Hm. How do you do that, @Azza_Shoaibi? Our opinions are only partially congruent. :slight_smile:

If for the same phenotype, the sensitivity and specificity differ by cohort (eg treatment group), then you can get biased estimates in whatever study you are doing. I guess basically, some aspect of the error would have to be a confounder, correlated with both treatment and outcome. We normally discount the possibility, but that’s what would cause the most trouble.

@hripcsa are you referring to selection bias? i.e., If T has a sensitivity of 60 and PPV of 40, and C has a sensitivity of 99 and PPV of 99


Then there are person’s in T who don’t have the disease/treatment but the cohort definition algorithm is classifying them to have it, ie they may have something else that’s we don’t want but we think they have something we want. ie measurement error.

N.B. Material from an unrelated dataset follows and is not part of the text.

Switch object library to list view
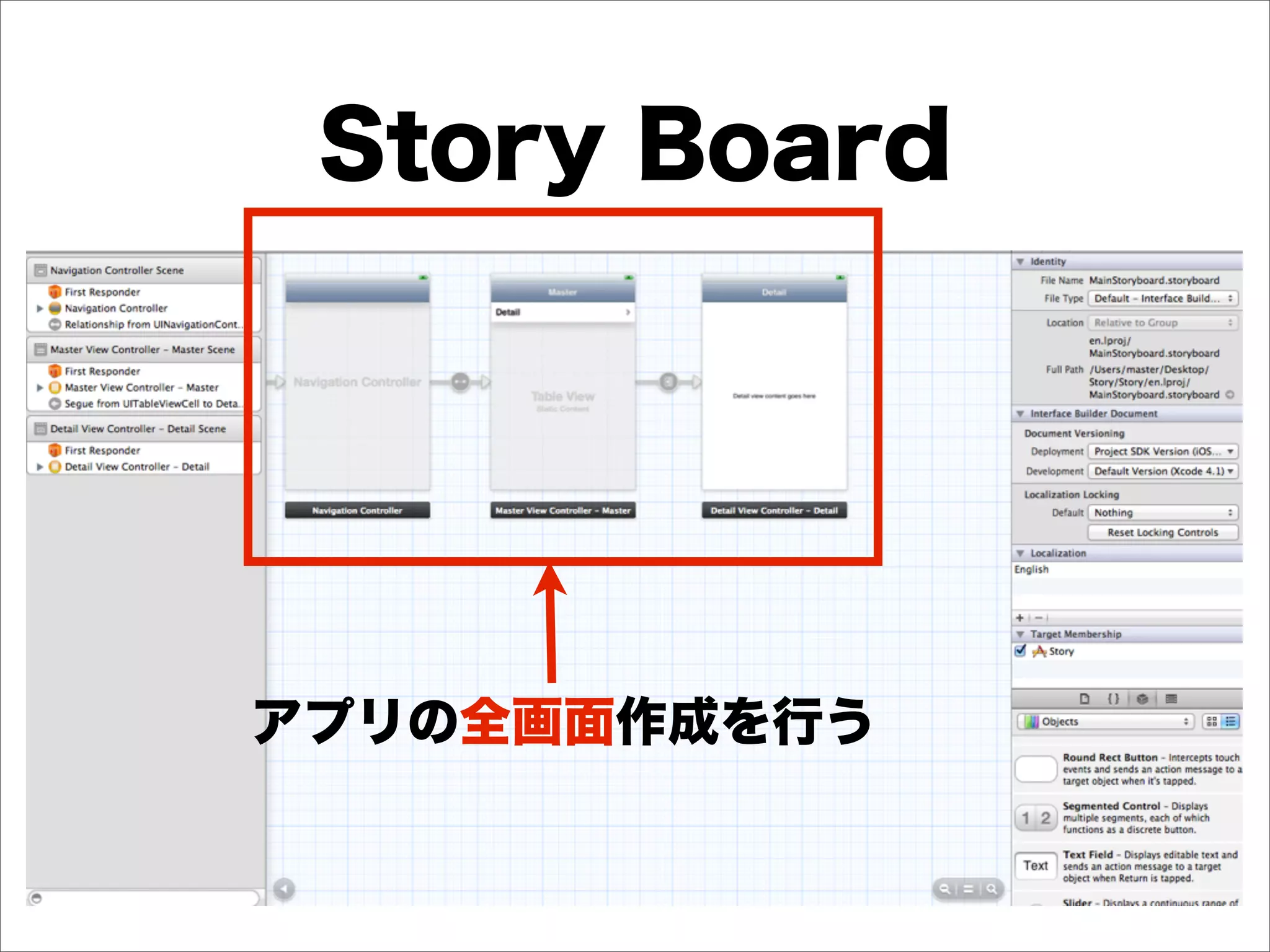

In such scenarios, the measurement errors maybe so bad that we can’t achieve exchangility state (like randomisation) with for example our propensity score methods. In the absence of such a state, there will be residual confounding causing a lot of trouble.

Right, @Gowtham_Rao .

The question is what is the question. Atrial fibrillation as an adverse event may require a different phenotype from Atrial fibrillation requiring DOAC therapy. Thus necessitating additional clinical descriptions and additional reviews and diagnostic metrics.

We always need to start with the research question which may alter the clinical idea based on the research question and we may discover that our data is not fit-for-purpose for a given research question. If I don’t believe you are diabetic until I see a HOMA-IR or you’re not depressed until I see a HAM-D then our data will not be able to define a clinical idea needed to address a highly specific research question.

On the topic of assessing differential misclassification how in rare exposures (T) and rare outcomes do we acheive the precision necessary to conclude that 60 and 99 are different. Now these are extreme differences but 70 and 80 are different but only if you have enough data to conclude they are not.